**Data under study**
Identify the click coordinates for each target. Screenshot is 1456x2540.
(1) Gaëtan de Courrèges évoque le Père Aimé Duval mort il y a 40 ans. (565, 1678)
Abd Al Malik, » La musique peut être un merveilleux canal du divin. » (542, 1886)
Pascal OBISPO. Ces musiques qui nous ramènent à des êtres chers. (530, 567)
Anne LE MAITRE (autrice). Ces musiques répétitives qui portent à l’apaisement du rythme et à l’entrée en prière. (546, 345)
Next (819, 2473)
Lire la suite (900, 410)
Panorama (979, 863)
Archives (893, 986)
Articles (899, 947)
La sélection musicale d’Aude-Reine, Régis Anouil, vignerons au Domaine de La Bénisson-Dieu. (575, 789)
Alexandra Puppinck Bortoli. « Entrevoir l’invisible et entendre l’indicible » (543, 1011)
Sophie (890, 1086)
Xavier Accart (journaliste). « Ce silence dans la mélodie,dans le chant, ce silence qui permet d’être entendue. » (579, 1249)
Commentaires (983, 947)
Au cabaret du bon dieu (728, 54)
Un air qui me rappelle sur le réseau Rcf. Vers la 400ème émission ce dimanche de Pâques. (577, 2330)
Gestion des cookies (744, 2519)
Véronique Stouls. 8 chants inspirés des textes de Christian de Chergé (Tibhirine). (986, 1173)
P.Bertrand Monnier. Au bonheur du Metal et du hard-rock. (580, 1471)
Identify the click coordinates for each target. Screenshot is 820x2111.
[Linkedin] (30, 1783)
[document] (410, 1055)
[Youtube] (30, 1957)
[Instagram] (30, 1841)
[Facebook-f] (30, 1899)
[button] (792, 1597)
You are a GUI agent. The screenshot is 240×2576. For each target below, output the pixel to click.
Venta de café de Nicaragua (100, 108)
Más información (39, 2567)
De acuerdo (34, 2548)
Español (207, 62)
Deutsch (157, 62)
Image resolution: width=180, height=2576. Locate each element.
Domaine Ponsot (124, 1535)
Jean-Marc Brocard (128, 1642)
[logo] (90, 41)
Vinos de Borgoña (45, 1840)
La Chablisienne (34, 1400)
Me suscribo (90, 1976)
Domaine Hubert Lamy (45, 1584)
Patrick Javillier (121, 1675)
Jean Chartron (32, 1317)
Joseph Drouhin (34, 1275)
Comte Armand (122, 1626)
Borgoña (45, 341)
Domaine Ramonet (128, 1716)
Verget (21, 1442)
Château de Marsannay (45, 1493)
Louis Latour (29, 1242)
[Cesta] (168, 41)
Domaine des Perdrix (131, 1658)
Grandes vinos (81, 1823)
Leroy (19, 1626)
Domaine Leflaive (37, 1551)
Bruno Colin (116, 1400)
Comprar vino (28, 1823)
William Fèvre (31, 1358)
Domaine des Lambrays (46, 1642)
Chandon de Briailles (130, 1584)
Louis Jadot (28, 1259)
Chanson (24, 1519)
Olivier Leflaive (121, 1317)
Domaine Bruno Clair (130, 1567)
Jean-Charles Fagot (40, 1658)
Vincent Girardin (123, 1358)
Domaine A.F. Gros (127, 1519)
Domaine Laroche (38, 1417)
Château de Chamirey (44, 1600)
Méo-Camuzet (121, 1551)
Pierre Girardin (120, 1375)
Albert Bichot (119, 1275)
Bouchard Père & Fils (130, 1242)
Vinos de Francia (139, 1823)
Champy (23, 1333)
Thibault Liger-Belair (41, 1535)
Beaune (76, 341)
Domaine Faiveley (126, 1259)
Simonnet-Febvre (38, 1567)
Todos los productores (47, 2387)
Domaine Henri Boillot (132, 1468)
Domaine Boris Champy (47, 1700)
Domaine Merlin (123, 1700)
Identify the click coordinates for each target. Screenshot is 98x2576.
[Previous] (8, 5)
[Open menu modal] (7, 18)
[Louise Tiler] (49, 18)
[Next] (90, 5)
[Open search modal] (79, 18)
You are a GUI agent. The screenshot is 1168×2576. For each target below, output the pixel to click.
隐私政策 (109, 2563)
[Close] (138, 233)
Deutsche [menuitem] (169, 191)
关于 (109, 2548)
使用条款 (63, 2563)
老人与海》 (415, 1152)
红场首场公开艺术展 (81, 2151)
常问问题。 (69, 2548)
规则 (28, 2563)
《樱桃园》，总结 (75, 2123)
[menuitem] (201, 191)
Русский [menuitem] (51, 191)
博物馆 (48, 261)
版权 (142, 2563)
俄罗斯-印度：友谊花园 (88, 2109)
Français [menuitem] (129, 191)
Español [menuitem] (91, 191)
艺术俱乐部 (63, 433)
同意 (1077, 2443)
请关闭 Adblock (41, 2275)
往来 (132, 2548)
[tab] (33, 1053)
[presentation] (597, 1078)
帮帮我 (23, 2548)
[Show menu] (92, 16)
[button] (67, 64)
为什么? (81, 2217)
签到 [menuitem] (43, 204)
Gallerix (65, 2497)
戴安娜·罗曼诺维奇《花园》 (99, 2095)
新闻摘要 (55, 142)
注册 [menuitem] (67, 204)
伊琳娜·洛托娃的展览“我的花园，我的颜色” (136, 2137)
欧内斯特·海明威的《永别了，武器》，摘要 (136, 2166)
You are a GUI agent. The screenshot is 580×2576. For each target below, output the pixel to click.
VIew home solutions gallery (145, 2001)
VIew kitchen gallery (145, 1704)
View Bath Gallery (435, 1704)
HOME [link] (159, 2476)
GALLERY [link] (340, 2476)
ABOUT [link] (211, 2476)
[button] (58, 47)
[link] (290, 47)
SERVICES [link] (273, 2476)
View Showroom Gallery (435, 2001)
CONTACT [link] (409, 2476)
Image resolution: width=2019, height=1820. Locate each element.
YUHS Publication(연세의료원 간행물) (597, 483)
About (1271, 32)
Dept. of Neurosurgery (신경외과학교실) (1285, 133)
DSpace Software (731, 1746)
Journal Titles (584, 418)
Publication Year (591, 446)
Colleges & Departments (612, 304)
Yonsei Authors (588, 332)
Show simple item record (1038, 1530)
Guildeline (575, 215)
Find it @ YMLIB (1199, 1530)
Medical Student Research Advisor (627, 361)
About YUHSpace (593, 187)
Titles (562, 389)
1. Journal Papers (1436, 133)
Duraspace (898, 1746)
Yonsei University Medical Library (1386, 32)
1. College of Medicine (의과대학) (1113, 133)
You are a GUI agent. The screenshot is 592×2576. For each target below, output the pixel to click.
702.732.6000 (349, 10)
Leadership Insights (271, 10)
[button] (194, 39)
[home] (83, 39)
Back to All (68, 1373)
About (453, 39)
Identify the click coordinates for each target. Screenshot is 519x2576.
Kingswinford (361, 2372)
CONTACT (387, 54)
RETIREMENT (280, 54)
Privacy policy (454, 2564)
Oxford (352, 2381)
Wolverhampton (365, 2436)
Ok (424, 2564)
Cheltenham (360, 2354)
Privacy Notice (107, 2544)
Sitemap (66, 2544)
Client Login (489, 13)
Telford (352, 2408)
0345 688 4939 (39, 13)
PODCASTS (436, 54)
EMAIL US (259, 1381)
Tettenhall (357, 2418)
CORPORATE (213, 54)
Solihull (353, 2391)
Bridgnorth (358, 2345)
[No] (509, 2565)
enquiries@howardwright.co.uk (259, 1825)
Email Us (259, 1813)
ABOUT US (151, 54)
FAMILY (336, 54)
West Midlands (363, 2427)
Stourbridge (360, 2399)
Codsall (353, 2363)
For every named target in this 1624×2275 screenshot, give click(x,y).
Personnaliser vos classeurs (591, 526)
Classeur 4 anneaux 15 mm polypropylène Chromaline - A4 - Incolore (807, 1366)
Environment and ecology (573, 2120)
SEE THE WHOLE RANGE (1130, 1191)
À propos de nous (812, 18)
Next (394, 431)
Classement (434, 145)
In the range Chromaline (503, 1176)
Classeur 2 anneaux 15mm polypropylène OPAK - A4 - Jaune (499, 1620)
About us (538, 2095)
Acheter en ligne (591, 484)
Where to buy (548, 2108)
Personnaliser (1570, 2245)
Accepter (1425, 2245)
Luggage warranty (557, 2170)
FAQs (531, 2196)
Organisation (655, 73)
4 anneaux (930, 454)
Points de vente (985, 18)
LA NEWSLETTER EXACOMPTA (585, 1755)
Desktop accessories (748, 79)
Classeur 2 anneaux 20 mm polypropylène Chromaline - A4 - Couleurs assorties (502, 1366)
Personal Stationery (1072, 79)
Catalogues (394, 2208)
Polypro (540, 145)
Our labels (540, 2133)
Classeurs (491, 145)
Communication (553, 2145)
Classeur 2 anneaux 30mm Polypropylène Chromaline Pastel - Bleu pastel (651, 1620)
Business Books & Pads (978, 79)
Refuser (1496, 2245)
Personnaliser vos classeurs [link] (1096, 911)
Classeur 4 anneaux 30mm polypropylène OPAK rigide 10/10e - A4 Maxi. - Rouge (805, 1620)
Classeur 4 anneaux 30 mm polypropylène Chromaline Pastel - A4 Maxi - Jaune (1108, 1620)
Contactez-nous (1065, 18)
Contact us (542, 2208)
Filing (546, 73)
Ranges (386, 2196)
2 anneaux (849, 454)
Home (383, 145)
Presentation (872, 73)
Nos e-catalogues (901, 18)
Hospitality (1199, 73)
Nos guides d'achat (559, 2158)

**Task goal**
Wherever the word "Leflaive" appears in a line of the data, copy that line.

**Reply to the task**
Domaine Leflaive (37, 1551)
Olivier Leflaive (121, 1317)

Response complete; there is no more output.